(WASHINGTON, D.C.) – Today the U.S. Senate took up the conference report on the fiscal year 2004 budget. The conference report is the final step in the annual process of preparing the nation's budget for the coming year.

The House-Senate conference dramatically cut back funding that the Senate had approved when it passed its FY 2004 budget. Sen. Murray had succeeded in increasing funds for education and transportation, only to have the majority party cut that critical funding in conference in order to pay for a large tax cut for the few.

Sen. Murray released the following statement:

"I rise today to express serious concerns about the Budget Resolution Conference Report. This is a ten year blueprint for disaster that ignores the real priorities of working families. It eliminates all of the gains we made in the Senate that addresses the real fiscal challenges we face, while setting the nation on a course of fiscal irresponsibility. This budget's contents and consequences will hurt the health of our nation.

The Budget agreement before us, which I want to point out was filed late last night, takes us back to the failed economic policies of the 1980's that resulted in a tripling of the national debt. It also builds on the failed economic record of this Administration.

Since the President took office in 2001, we have lost 2.6 million private sector jobs. Many of these jobs were in the high tech and manufacturing industries so important to Washington state, which is one of the reasons our state has one of the highest unemployment rates in the nation. The number of people unemployed for 6 months or longer has tripled. Real business investment has fallen. And finally, the $5.6 trillion ten year surplus that this Administration inherited has been converted to a $2 trillion deficit in a little over two years.

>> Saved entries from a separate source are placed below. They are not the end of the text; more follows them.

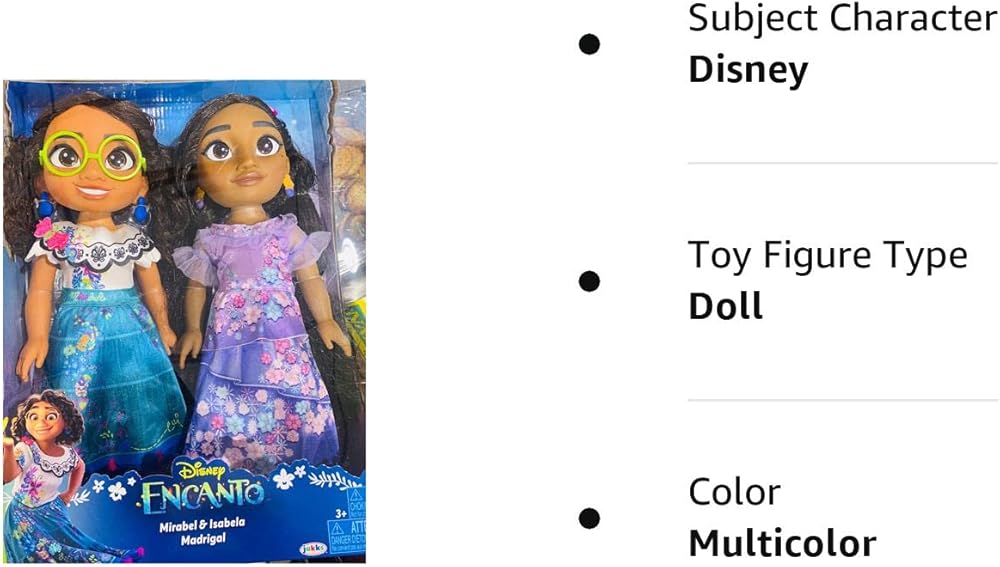The image size is (1000, 567).
Task: Select the bold Disney value text
Action: (748, 70)
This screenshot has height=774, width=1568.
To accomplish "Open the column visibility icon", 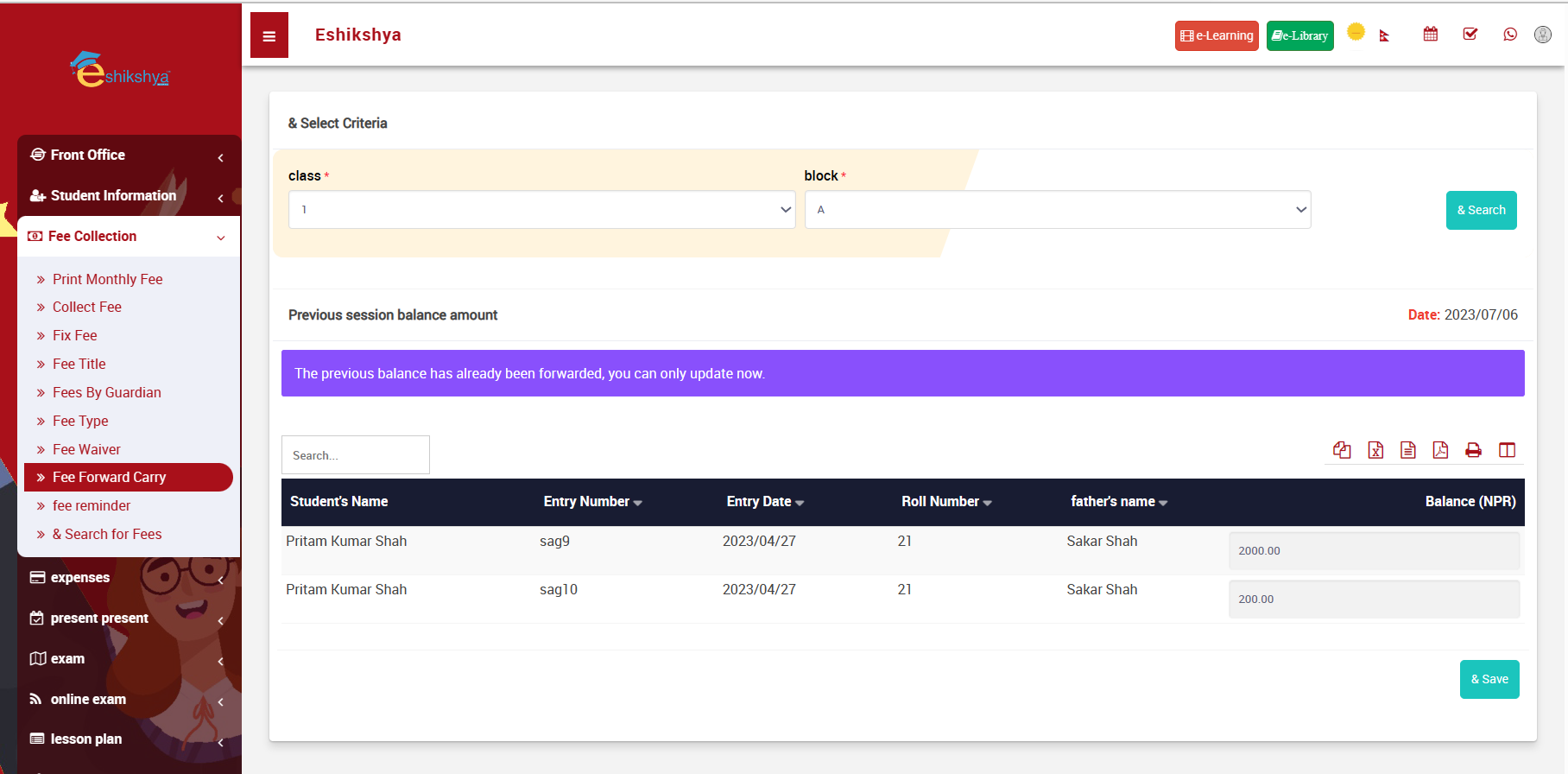I will [1507, 450].
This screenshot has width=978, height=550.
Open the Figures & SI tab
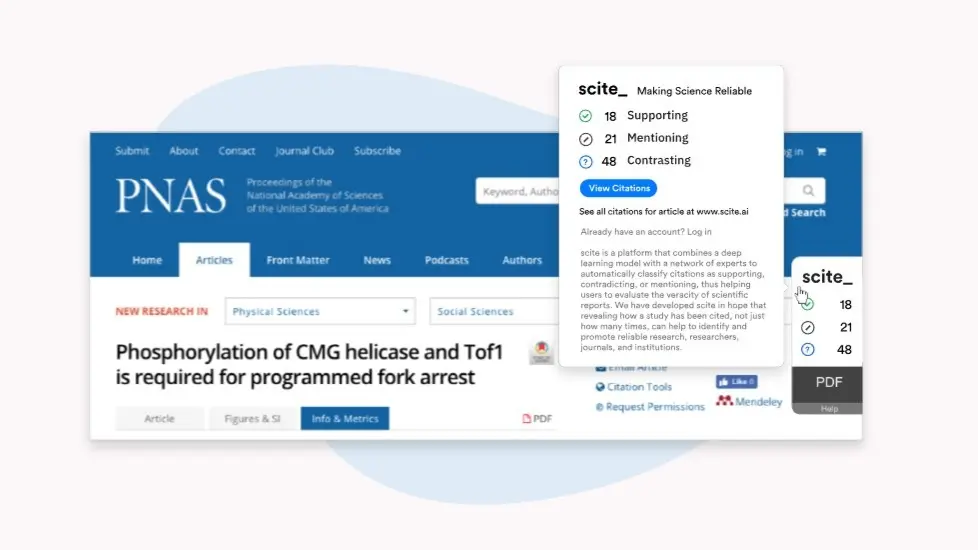[252, 418]
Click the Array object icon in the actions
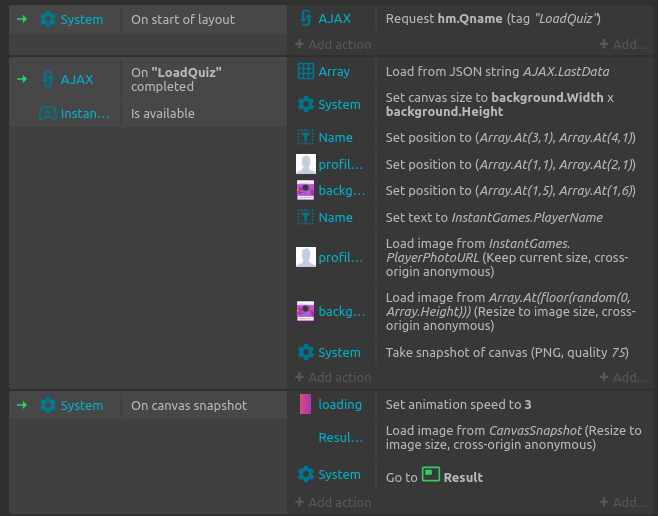Screen dimensions: 658x516 (306, 72)
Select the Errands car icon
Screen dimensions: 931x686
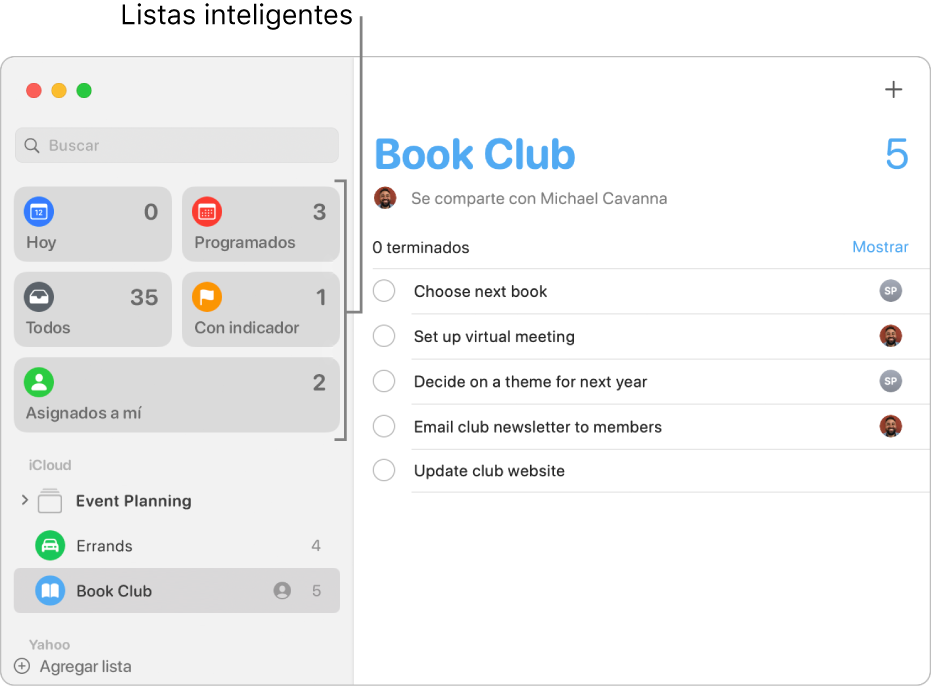pyautogui.click(x=49, y=545)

America's finances are deep in a hole, but rather than reaching for a ladder, this budget proposes a bigger shovel. Rather than trying to reverse the downward spiral, this budget drags us deeper and deeper into debt.

The agreement is also deceptive and uses parliamentary tricks to achieve a $550 million tax cut for the few. It also calls for hundreds of billions more in tax cuts to make permanent the failed 2001 tax cut. After two years, we are still waiting for the "economic stimulus" that was promised from that tax cut.

Despite the claims of my Republican colleagues, these new tax cuts will provide little relief to working families and will have little if any economic stimulus. We need a real economic stimulus plan now. We need to invest in the American workers and businesses now, not five years from now. The only way to get this economy going is to invest in economic development and growth, not in ineffective tax cuts targeted to the most affluent.

This budget agreement not only fails our families, it will leave millions of children behind. When the President signed the No Child Left Behind Act, he made two promises. First, schools would be held accountable for their progress. And, second, schools would be given the resources to meet these new requirements.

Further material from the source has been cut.